Awesome
Title: A network tour to flight delay in the US
Team members: FU Yan, FENG Wentao, SUN Zhaodong, WANG Yunbei
Structure of repo
README.md
: A simple introduction to the project.
FINAL.ipynb
: The notebook including all codes and analysis of our data set.
TransLearn.py
: The py containing functions used in transductive learning.
data
folder: The folder containing part of used data (not all for some data is too large to be uploaded in Github; not uploaded data can be found in links in Dataset
description.
Abstract
In this project, we explored through our dataset and set up a model predicting delay for given conditions, and based on this model we can advise on choosing flights on different seasons, airlines and hours.

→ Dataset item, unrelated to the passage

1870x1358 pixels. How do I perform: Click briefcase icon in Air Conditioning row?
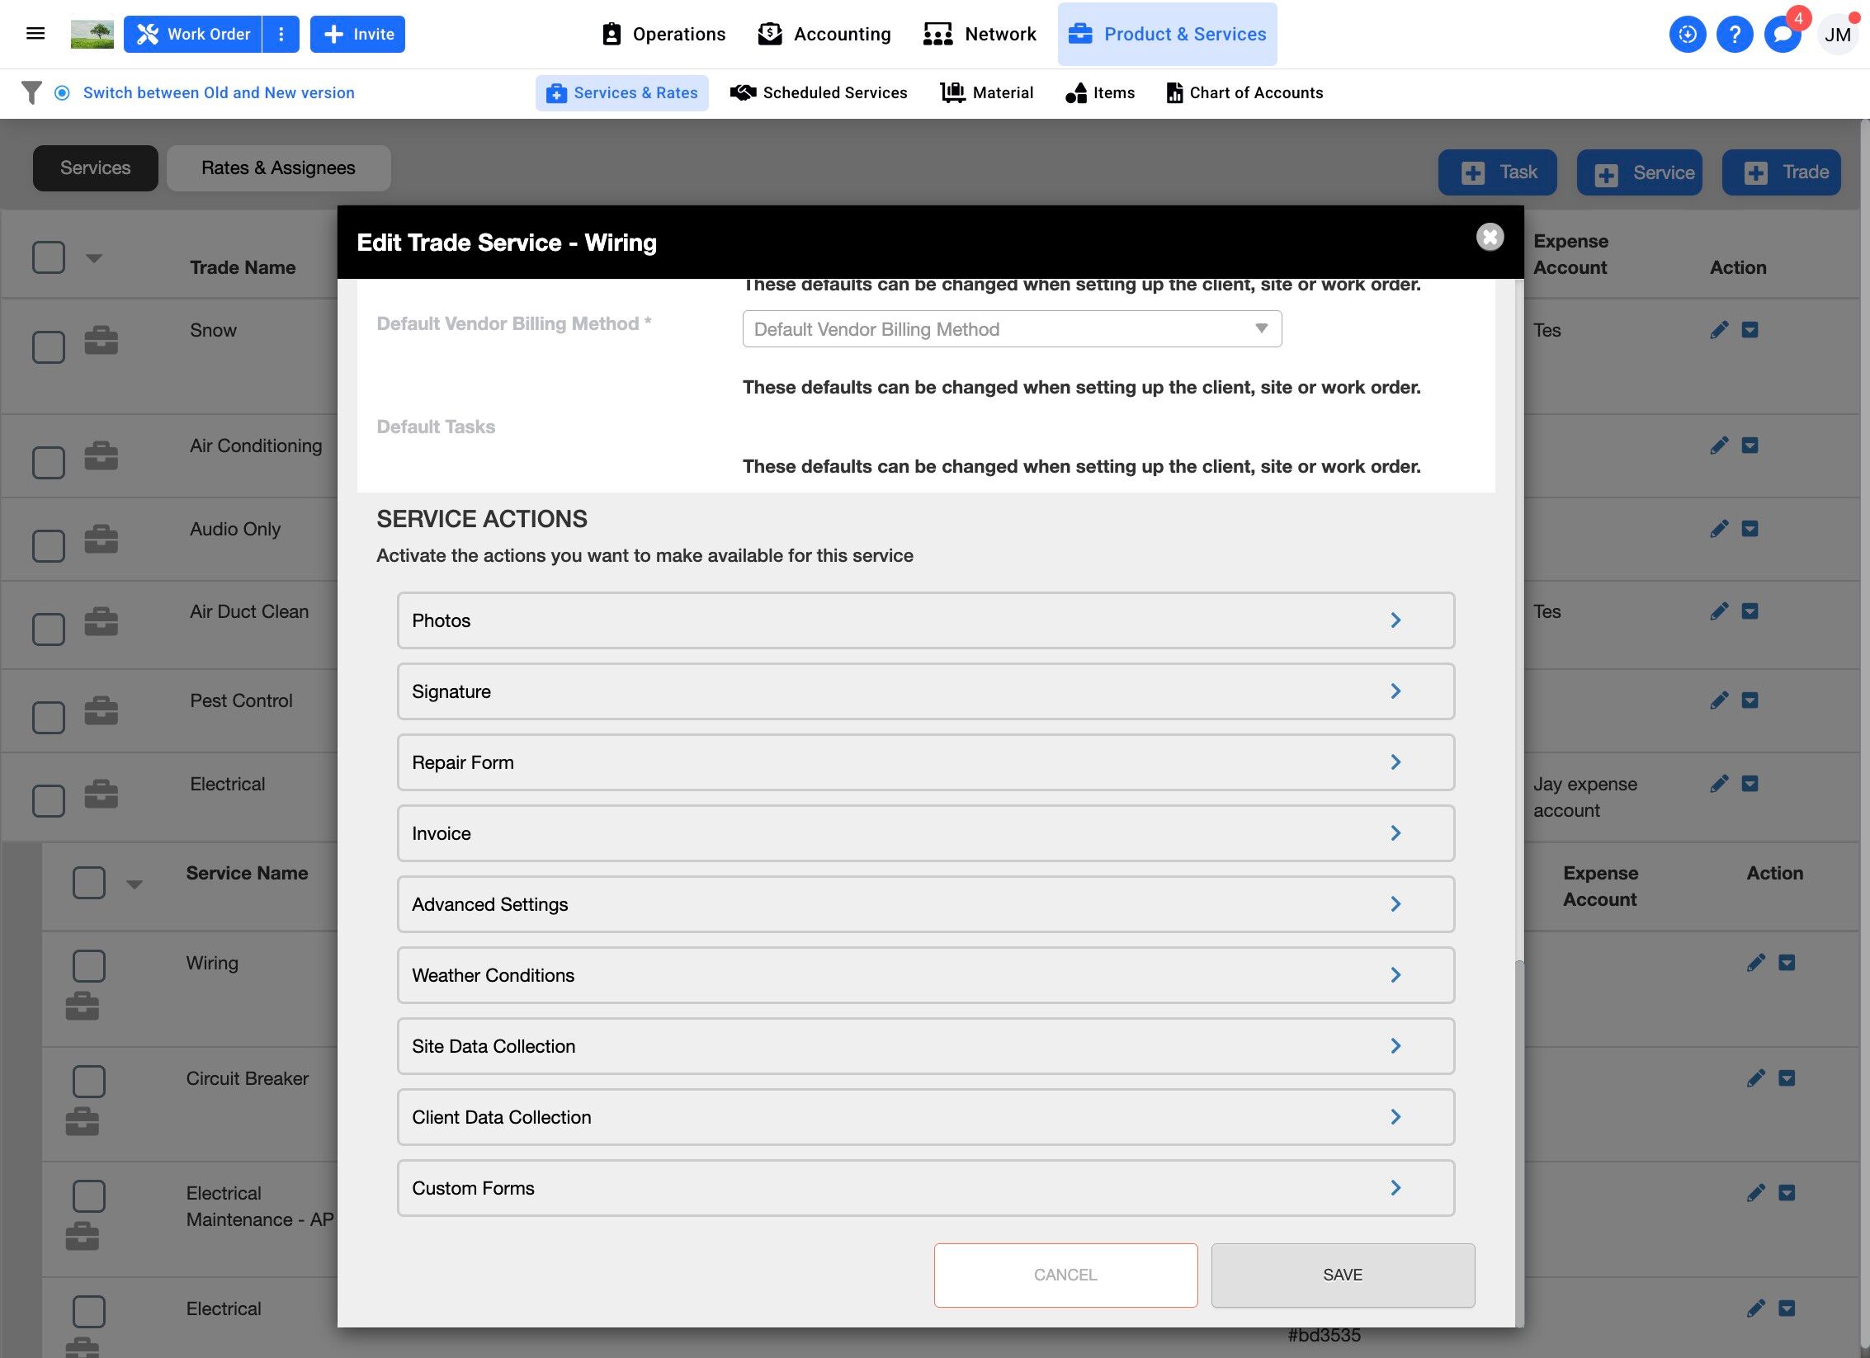(102, 455)
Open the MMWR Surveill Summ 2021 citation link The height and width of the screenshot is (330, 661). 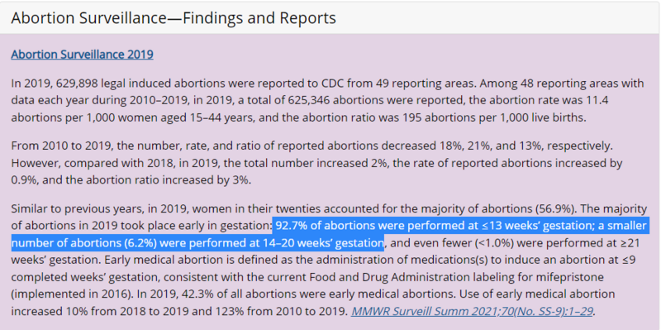[x=472, y=312]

Due to the constraint on difficulties getting whole world delay dataset, and the US is the largest flight country, in our project the delay analysis is mostly based on the US data.
We want to know :
- What will affect mostly on the delay of a flight, could it be departure season, hours or airlines?
- And can we predict if and how long will a flight delay given certain situations?
- Or, if someone wants to fly from city A to city B, can we give him or her some advice on choose flights based on the delay rate?
Dataset
In our project we used two data set, OpenFlight
and FlightDelay
data set.
OpenFlight
dataset is obtained from https://openflights.org/data.html
This OpenFlights/Airline Route Mapper Route Database contains 67,663 routes (EDGES) between 3,321 airports (NODES) on 548 airlines spanning the globe.
FlightDelay
is obtained from Kaggle:
https://www.kaggle.com/usdot/flight-delays#flights.csv
This dataset is collected by the U.S. Department of Transportation's (DOT) Bureau of Transportation Statistics, who tracks more than 5,714,000 samples of domestic flights operated by large air carriers from 01/01/2015 to 31/21/2015, with 322 airports. Also, features information flight number, airline, departure and arrival time, delay time, air time, distance, origin and destination airport and delay reason( not for all delayed flights). Also, the documents including the relationship of IATA code and full information of airports and airlines are given.
Result
We created our graph using airports as nodes, the distance between airports after Gaussian kernel as weights.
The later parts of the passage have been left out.